Traders are reportedly expecting a fresh spike in grain prices following Russia’s exit from a deal that permits Ukraine crops to move from the Black Sea to the nations that are most in need of them roils markets anew.

Apparently, this sudden move has shaken the leaders to release the UN-and-Turkey-brokered agreement approved for taking care of vulnerable populations from the risk of starvation.

The deal inked in July has aided in lowering wheat futures after they reached a record high following Russia’s invasion of Ukraine in late February.

Sources claim that this newest trade setback cautions about worsening the severe inflation and intensifying a global food crisis.

The first test is scheduled to take place in Asia, following the commencement of trading.

Speaking on the latest move, Charlie Sernatinger, Global Head, Grain Futures, ED&F Man Capital Markets Inc. in Chicago, mentioned that the prices are expected to rise.

David Laborde of the International Food Policy Research Institute in Washington claimed that the other producers had been adjusted.

David further added that grain prices could rise between 5% to 10% in the coming days as the markets become aware of the latest news.

Moreover, Turkey and the United Nations were working over the weekend to retrieve the agreement, despite Russia mentioning that further steps could only be taken following the complete investigation regarding the attack on its naval fleet.
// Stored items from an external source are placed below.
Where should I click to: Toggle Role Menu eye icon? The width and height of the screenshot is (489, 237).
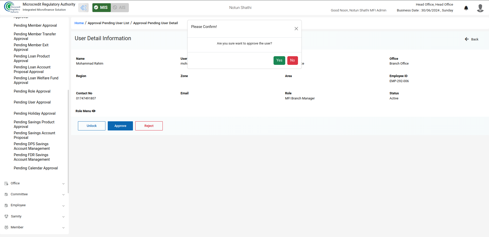tap(94, 111)
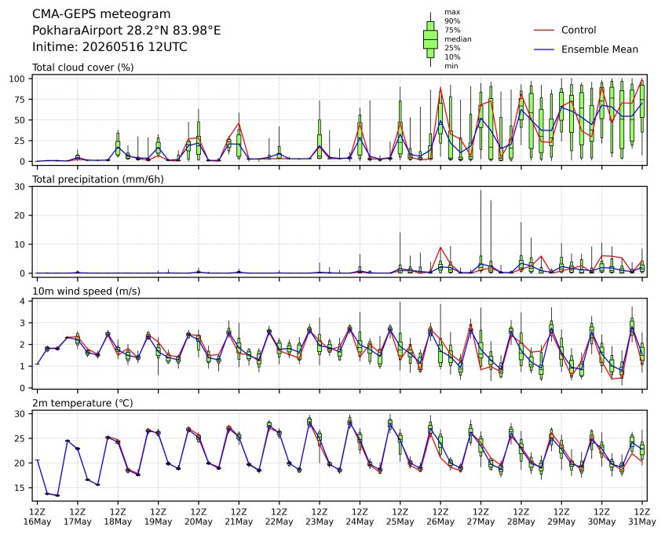Click the red Control legend line
This screenshot has width=665, height=535.
544,30
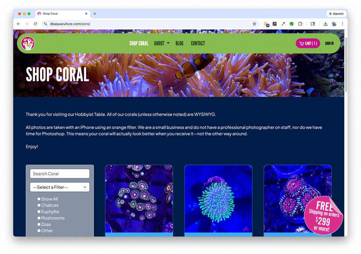Open the Contact nav item

[x=198, y=43]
As per sources, both the parties, alongside Ukraine, have consented to have vessels carrying food from Ukrainian ports sail for a fixed period, further presenting a challenge to Moscow, perhaps reducing the impact of Russia’s exit from the deal.

It has also been reported that the crop futures are expected to stay relatively high, like in March, as it is already witnessed that Ukraine will be falling far short of its total output potential this year.